Das Wichtigste in Kürze
- Hören Sie auf, Ihre Stärken zu trainieren. Eine ehrliche, datenbasierte Diagnose Ihres leistungslimitierenden Faktors ist der entscheidende Hebel für Fortschritt.
- Ein standardisierter und regelmäßig durchgeführter FTP-Test ist keine Option, sondern die Pflicht für eine präzise Trainingssteuerung und die korrekte Kalibrierung Ihrer Trainingszonen.
- Die Metriken TSS, CTL, ATL und TSB sind Ihr Cockpit. Lernen Sie, diese zu interpretieren, um Übertraining zu vermeiden und Trainingsreize zum optimalen Zeitpunkt zu setzen.
Wie Sie TSS, CTL, ATL und Form richtig lesen und daraus wöchentliche Trainings-Entscheidungen ableiten?
Wenn der FTP-Test das Fundament ist, dann sind Metriken wie TSS, CTL, ATL und die Form (TSB) das Cockpit zur Steuerung Ihrer Trainingsbelastung. Diese Zahlen aus Ihrer Trainingssoftware (z.B. TrainingPeaks, Strava Premium, Golden Cheetah) zu ignorieren, bedeutet, im Blindflug zu navigieren. Der Training Stress Score (TSS) quantifiziert die Belastung einer einzelnen Einheit. Daraus leiten sich die entscheidenden Management-Metriken ab: Die Chronic Training Load (CTL) ist Ihr langfristiger Trainingsload (Fitness), ein gleitender Durchschnitt der letzten 42 Tage.
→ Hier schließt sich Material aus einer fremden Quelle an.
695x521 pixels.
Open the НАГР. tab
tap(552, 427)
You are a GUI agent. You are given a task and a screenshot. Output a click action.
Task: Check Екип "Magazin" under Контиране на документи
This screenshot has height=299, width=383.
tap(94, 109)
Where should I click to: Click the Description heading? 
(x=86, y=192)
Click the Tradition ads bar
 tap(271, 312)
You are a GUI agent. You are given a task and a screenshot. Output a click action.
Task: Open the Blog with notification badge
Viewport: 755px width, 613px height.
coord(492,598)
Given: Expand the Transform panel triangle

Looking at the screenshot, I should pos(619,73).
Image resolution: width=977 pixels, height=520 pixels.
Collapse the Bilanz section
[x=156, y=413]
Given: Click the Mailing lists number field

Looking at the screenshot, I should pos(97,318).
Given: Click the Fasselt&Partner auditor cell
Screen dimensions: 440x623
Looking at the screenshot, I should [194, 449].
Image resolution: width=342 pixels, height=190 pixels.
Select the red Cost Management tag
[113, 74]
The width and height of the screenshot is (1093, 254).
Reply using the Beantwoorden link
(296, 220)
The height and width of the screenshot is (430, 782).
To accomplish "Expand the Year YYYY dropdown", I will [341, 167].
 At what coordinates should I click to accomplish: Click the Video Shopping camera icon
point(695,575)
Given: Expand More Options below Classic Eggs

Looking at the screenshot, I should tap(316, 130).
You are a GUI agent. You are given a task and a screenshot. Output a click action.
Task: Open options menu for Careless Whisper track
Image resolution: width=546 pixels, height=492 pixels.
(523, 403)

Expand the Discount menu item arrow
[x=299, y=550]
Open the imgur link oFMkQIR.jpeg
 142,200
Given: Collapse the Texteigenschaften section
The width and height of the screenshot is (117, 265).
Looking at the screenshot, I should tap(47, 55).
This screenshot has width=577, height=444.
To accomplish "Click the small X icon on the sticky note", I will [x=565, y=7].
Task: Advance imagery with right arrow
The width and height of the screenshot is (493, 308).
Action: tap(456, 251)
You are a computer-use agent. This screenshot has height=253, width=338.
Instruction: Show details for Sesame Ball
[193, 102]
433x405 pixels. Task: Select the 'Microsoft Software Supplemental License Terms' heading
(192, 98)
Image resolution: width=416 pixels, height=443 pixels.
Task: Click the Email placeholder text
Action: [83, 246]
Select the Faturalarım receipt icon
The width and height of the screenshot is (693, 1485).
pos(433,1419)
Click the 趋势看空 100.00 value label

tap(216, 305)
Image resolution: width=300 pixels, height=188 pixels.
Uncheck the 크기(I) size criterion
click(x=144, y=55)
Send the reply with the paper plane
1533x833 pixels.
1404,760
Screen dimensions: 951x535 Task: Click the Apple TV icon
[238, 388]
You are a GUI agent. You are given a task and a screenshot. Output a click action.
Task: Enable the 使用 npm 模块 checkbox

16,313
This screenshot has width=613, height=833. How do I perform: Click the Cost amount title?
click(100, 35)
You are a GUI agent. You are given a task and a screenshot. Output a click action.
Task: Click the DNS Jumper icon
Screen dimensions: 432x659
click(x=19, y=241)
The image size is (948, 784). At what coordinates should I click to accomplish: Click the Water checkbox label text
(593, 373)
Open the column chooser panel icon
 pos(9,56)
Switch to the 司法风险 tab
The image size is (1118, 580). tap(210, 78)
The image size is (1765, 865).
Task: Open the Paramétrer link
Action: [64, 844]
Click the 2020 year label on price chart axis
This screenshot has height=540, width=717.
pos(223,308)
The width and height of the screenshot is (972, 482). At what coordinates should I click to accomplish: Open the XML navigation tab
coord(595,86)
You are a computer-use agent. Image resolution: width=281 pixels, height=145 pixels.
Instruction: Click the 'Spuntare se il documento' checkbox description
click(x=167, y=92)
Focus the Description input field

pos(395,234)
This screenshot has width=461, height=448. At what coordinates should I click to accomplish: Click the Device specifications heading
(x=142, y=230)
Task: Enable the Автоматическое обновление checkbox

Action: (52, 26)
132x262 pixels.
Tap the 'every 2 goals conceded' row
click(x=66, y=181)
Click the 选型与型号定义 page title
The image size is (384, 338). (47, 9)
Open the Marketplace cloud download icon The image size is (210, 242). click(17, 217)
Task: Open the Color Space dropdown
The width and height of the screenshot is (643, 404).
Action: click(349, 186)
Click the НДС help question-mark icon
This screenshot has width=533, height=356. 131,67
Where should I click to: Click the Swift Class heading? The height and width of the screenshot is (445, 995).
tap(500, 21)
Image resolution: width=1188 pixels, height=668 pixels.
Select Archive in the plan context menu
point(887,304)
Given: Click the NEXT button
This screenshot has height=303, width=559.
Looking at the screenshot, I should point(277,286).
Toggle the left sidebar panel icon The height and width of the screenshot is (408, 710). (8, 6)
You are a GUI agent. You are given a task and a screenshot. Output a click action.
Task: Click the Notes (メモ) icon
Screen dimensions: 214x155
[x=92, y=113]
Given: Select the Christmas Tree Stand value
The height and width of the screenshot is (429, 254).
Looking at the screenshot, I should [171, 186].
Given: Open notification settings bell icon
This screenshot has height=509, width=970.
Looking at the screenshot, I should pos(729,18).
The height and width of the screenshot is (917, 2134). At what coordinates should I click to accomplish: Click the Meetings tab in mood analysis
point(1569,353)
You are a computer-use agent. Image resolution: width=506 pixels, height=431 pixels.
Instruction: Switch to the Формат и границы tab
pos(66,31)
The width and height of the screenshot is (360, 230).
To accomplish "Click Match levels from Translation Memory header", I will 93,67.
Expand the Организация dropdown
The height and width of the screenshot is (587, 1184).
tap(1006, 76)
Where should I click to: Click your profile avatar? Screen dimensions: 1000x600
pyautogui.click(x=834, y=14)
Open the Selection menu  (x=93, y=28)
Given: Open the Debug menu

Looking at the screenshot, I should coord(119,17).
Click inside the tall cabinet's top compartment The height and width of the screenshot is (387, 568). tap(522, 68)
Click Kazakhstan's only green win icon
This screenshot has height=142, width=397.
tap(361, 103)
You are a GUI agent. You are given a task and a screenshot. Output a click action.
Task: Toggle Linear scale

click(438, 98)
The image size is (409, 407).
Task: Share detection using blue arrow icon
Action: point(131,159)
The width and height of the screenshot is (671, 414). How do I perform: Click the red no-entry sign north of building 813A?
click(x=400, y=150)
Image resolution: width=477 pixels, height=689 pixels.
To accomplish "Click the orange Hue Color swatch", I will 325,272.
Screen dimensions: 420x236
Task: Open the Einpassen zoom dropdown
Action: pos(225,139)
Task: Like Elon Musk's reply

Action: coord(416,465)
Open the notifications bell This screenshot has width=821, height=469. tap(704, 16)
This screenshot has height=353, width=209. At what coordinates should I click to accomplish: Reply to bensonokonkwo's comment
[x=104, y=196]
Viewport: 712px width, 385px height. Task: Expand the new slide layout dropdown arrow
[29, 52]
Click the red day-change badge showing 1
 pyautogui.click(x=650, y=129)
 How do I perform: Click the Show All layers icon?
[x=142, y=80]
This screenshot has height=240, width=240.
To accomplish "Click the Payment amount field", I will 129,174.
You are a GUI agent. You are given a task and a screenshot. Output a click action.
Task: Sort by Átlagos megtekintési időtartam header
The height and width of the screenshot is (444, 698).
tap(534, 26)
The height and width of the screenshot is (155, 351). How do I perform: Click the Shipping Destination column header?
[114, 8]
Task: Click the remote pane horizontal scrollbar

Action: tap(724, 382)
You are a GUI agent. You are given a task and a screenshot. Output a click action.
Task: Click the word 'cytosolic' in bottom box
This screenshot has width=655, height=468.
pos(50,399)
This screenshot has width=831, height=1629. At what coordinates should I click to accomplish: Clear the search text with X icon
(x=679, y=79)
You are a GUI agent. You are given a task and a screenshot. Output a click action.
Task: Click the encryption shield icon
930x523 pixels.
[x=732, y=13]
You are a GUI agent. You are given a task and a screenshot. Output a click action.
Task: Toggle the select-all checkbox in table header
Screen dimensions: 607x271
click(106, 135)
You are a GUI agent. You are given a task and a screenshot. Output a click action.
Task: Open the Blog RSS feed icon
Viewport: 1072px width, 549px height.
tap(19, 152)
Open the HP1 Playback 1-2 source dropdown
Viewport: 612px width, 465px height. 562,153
Die Acute Training Load (ATL) ist Ihre kurzfristige Belastung (Ermüdung), der Durchschnitt der letzten 7 Tage. Die Form oder Training Stress Balance (TSB) ist die Differenz: TSB = CTL – ATL. Sie zeigt an, ob Sie ausgeruht, überlastet oder genau richtig für eine Top-Leistung sind.
Diese Metriken ermöglichen es, vom reaktiven „Ich fühle mich müde“ zum proaktiven Management überzugehen. Ein stetig steigender CTL-Wert ist gut, aber wenn der ATL den CTL zu stark übersteigt (TSB wird stark negativ, z.B. -20 bis -30), deutet das auf eine akute Überlastung hin und eine Regenerationswoche ist dringend anzuraten. Ein über Wochen positiver TSB-Wert (z.B. > +5) signalisiert Unterforderung – es ist Zeit für einen neuen, stärkeren Trainingsreiz. Für einen Wettkampf, wie zum Beispiel einen der anspruchsvollen Radmarathons in den deutschen Mittelgebirgen, wird eine positive Form von +15 bis +25 angepeilt, um maximal erholt und leistungsfähig am Start zu stehen.
Die folgende Matrix, basierend auf bewährten Diagnosemustern im Radsport-Coaching, dient als „Wenn-Dann-Anleitung“ für Ihre wöchentlichen Entscheidungen.
| Metrik-Situation | Bedeutung | Handlungsempfehlung |
|---|---|---|
| CTL steigt, FTP stagniert | Falscher Trainingsreiz | Zurück zur Schwachstellenanalyse |
| ATL > CTL + 20 | Akute Überlastung | Sofortige Reduktion/Pause |
| TSB > +25 für 2+ Wochen | Unterforderung | Trainingsreiz erhöhen |
| TSB zwischen +15 und +25 | Wettkampfbereit | Hohe Leistung über längere Zeiträume möglich – ideal für Wettkampf |
Die meisterhafte Anwendung dieser Metriken verwandelt Ihren Trainingsprozess. Sie können eine Saison rückwärts planen, indem Sie einen Ziel-CTL für Ihren Hauptwettkampf festlegen und die wöchentlichen TSS-Ziele darauf ausrichten. Sie erkennen ein drohendes Übertraining, bevor es Sie ausbremst, und können gezielt Regenerationsphasen einplanen. Das ist der Kern der datenbasierten Leistungssteuerung: Sie agieren, anstatt nur zu reagieren.
Beginnen Sie noch heute mit der Analyse Ihrer Daten, um Ihr Training nicht dem Zufall, sondern einem klaren, messbaren Plan zu überlassen. Die nächste Wattsteigerung wartet nicht in einem härteren Intervall, sondern in einer klügeren Analyse.